Did she think, Hey, I'll get knocked up; my husband works a demanding job and I'll be home, taking care of a totally dependent being that needs to be fed every 2-3 hours the first 2-4 months of its life and latched to my tit constantly, I'll have tons of FREE time on my hands!

What did she think her life would be like? Did she think about that for one minute? Or was it all attention whoring and baybee showers and pregnasty but not thinking for one minute about post-pregnasty?

Seriously, there are THOUSANDS of books and MOO sites that SPELL out the tedium of baybee care and tell you your life will be one constant Hell of sleep-deprived drugery for the first six months.

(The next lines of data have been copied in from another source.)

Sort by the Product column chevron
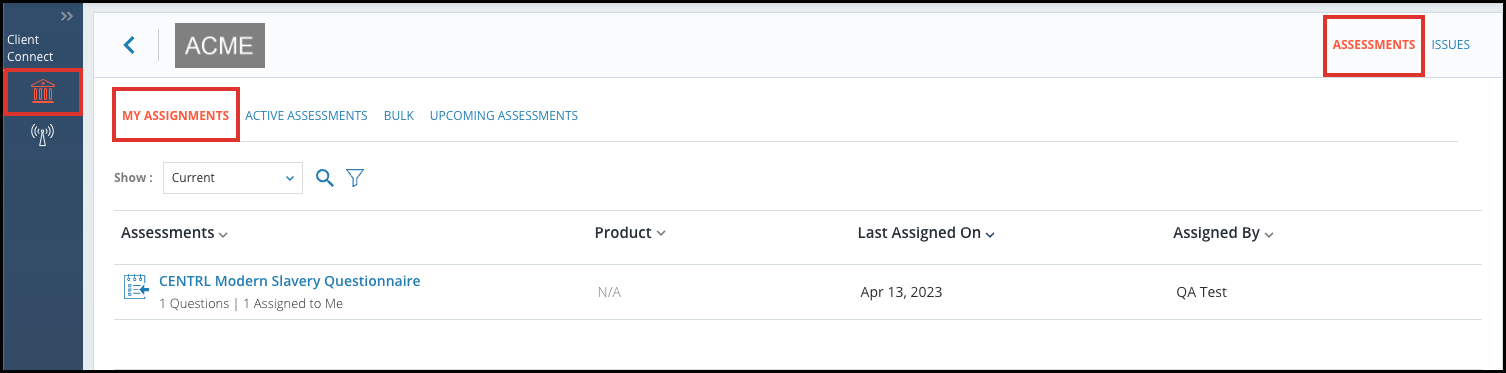The height and width of the screenshot is (373, 1506). pos(661,234)
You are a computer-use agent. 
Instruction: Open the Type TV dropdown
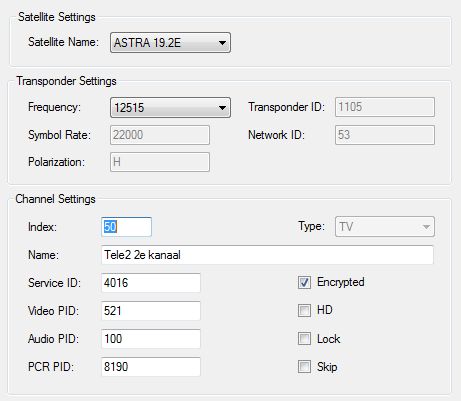[x=385, y=227]
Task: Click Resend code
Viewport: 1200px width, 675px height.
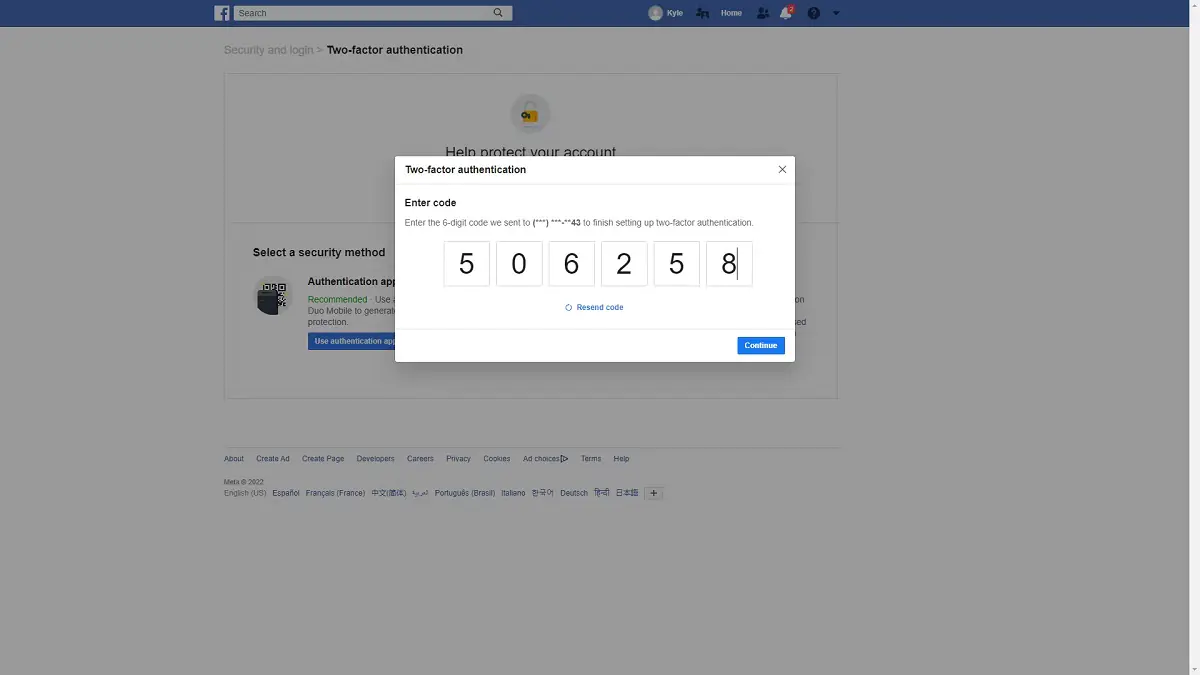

But even then, with her plea for FIVE minutes to herself, she's missing something. Earth to dim-witted Moo: If your baybee is clean, fed and changed, YOU DON'T HAVE TO WATCH HER ALL THE TIME. (Lurking Moos of the mobile variety, this does not apply to you, so you cannot sue Bratfree for your little sizzler or floater---Mooove along, thanks for playing.)

She will not spontaneously combust if you remove your eyes from her for one minute. Instead of gaping at her like a carp out of water for 45 minutes, go take a shower or clean your damn house or get some "alone time." (You'll be glad you did when you kid IS mobile and you have to watch her.) Start being more efficient with your own time before you carp at your husband.

Re: Moo Laments:Hubby not Interested in New Loafsad smiley
June 13, 2011
The pigeons that roost on the neighbor's roof coo every morning, although I don't know if they blow spit bubbles. I can watch them for, hmm, about 10 seconds at a time before I'm bored. And the cooing makes me want to throw something at them to get them to shut up. Hell, they don't even shit on my balcony and I'd still rather they went elsewhere.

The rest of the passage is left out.